CD133 expression has not yet been thoroughly evaluated for DPSCs. One study reporting a positive staining of DPSCs to CD133 relied exclusively on immunocytochemical characterization, which showed no clear membrane staining [46]. Other studies reported an absence of expression, as assessed by flow cytometry [47]. All these observations make CD133 an interesting potential marker for tumorigenic susceptibility across different tissues, and it would be interesting to address unequivocally whether CD133 is expressed or not in DPSC cultures, and whether this expression changes or not with different experimental conditions. Another comprehensive flow cytometry assessment also revealed the absence of CD133 in the more DPSC-related human bone marrow MSCs [115]. However, CD133 expression could be detected in CSC-like cells derived from malignant fibrosarcomas [116].

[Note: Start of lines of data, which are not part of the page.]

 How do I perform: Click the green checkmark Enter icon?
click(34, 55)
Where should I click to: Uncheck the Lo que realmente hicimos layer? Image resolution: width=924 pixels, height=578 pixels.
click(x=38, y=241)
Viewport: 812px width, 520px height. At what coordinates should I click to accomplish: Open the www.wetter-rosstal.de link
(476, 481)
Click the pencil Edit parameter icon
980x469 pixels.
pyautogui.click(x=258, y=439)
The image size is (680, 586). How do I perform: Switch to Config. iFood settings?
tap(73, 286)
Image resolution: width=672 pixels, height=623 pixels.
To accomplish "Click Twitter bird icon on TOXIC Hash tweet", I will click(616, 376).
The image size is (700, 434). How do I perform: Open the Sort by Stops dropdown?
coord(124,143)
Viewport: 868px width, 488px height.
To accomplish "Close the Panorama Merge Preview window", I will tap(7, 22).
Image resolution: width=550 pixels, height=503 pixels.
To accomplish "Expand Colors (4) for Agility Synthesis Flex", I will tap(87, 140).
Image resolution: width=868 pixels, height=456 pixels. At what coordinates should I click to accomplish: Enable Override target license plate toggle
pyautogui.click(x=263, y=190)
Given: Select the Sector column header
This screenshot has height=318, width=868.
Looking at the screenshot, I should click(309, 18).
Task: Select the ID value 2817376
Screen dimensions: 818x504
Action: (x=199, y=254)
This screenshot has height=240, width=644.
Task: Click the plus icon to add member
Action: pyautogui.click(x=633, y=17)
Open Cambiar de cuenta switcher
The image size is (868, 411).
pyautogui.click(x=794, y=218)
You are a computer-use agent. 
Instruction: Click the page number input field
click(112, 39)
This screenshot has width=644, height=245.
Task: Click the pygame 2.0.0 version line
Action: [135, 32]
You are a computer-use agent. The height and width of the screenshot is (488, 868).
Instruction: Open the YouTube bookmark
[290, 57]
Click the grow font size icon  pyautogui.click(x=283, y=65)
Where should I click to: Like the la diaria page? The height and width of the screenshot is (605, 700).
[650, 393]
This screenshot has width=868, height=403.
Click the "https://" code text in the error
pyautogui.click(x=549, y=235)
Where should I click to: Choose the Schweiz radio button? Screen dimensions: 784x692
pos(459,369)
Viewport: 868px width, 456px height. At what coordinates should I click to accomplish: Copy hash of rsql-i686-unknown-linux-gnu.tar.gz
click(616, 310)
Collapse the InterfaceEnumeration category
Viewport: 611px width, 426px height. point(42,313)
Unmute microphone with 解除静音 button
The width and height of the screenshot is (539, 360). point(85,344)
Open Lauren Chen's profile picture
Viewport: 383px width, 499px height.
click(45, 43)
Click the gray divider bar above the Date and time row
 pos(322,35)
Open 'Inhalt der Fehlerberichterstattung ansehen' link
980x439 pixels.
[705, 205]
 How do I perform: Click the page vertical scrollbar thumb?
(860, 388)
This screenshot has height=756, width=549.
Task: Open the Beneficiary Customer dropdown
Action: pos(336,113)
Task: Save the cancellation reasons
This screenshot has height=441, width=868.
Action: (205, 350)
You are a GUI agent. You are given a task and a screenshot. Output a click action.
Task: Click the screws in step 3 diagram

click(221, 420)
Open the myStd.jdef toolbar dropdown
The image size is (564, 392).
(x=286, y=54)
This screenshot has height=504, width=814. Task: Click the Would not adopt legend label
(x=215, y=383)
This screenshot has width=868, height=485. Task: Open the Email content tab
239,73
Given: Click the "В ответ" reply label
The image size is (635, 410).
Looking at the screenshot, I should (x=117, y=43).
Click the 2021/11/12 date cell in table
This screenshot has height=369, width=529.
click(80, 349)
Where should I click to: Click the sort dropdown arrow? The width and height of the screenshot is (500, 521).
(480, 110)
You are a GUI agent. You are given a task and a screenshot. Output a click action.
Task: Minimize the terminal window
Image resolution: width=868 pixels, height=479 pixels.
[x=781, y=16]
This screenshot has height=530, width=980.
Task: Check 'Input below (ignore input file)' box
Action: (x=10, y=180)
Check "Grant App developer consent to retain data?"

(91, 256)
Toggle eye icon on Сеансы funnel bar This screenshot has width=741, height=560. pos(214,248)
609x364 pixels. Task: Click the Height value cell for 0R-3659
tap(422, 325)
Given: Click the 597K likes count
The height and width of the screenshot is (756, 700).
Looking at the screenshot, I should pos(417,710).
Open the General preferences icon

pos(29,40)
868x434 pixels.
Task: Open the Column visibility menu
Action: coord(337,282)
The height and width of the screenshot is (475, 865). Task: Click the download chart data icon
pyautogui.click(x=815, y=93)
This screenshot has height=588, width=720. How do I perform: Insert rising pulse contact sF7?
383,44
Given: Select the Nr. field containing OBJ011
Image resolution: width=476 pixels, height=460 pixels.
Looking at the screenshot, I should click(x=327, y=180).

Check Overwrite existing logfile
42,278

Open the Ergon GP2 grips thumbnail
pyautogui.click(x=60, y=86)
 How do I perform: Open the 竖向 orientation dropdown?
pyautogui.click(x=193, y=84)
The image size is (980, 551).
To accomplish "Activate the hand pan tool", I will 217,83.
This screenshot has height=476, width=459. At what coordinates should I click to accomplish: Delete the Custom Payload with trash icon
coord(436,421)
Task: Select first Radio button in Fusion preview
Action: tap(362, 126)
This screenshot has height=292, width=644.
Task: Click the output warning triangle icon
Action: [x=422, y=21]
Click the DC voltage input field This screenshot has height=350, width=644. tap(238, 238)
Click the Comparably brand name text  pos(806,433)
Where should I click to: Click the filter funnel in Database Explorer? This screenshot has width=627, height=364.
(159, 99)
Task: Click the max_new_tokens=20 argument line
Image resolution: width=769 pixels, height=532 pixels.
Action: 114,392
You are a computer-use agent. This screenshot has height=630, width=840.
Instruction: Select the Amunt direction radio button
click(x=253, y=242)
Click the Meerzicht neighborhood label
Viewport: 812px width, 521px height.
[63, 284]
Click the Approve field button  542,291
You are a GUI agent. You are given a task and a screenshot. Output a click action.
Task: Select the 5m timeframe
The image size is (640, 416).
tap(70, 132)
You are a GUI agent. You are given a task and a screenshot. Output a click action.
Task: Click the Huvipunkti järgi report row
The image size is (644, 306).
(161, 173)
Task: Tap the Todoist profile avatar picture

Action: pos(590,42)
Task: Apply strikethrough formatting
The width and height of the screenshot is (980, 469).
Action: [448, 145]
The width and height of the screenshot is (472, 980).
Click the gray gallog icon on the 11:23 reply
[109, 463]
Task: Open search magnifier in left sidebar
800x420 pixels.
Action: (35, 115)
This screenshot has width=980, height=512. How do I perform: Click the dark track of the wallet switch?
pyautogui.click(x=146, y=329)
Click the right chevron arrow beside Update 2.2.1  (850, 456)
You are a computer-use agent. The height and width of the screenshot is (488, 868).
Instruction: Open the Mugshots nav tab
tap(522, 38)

All this evidence combined points to CD133 as an interesting marker to identify CSCs in a large variety of tissues. However, some controversy remains with regard to the adoption of CD133 as a genuine universal CSC marker [117]. CD133 expression in CSCs has been related to particularly aggressive phenotypes but, as shown by different reports, this CD133 marker is also expressed by some healthy stem cell types such as ISCs and NSCs of the gut and the brain. However, it is precisely those organs, which give rise to very aggressive types of cancers, are also the ones that apparently show a higher basal CD133 expression in their resident stem cells, contrary to loose connective tissues, and the dental pulp in particular. This brings another issue: may eventually a positive relationship be established between the basal expression of CD133 in healthy stem cells and the malignity of neoplasms arising from CSCs in different tissues? This may deserve closer investigation. For instance, if CD133 expression was more consistently and comparatively assessed between different human stem cell types to fill in the existing information gaps, this could decisively help to clarify this question.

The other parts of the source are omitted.